Source data:
________
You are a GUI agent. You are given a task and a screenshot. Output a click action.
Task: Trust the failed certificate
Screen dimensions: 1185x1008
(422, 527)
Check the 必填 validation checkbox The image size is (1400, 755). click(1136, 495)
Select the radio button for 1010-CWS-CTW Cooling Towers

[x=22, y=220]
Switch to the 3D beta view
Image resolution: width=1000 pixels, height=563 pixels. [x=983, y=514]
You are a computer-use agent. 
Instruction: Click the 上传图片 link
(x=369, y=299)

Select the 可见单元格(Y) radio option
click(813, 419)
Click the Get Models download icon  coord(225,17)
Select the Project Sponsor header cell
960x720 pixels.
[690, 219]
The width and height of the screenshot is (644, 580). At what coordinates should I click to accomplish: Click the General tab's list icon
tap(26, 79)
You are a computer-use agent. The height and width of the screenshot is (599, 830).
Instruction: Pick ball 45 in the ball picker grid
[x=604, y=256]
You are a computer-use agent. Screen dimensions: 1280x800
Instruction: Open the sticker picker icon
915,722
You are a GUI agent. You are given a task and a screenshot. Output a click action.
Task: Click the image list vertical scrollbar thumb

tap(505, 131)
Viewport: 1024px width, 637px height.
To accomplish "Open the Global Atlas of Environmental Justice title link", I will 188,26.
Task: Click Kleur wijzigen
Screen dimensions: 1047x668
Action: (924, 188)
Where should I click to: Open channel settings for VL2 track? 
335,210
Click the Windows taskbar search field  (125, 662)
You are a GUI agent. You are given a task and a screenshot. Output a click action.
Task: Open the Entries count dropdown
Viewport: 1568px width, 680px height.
________
Your task:
Exactly as they stand above, retype all of the records.

Your response:
You are a GUI agent. You are given a task and a screenshot. Output a click action.
Task: Trust the failed certificate
Screen dimensions: 1185x1008
(422, 527)
Check the 必填 validation checkbox The image size is (1400, 755). click(1136, 495)
Select the radio button for 1010-CWS-CTW Cooling Towers

[x=22, y=220]
Switch to the 3D beta view
Image resolution: width=1000 pixels, height=563 pixels. [x=983, y=514]
You are a computer-use agent. 
Instruction: Click the 上传图片 link
(x=369, y=299)

Select the 可见单元格(Y) radio option
click(813, 419)
Click the Get Models download icon  coord(225,17)
Select the Project Sponsor header cell
960x720 pixels.
[690, 219]
The width and height of the screenshot is (644, 580). At what coordinates should I click to accomplish: Click the General tab's list icon
tap(26, 79)
You are a computer-use agent. The height and width of the screenshot is (599, 830).
Instruction: Pick ball 45 in the ball picker grid
[x=604, y=256]
You are a computer-use agent. Screen dimensions: 1280x800
Instruction: Open the sticker picker icon
915,722
You are a GUI agent. You are given a task and a screenshot. Output a click action.
Task: Click the image list vertical scrollbar thumb

tap(505, 131)
Viewport: 1024px width, 637px height.
To accomplish "Open the Global Atlas of Environmental Justice title link", I will 188,26.
Task: Click Kleur wijzigen
Screen dimensions: 1047x668
Action: (924, 188)
Where should I click to: Open channel settings for VL2 track? 
335,210
Click the Windows taskbar search field  (125, 662)
You are a GUI agent. You are given a task and a screenshot. Output a click action.
Task: Open the Entries count dropdown
Viewport: 1568px width, 680px height.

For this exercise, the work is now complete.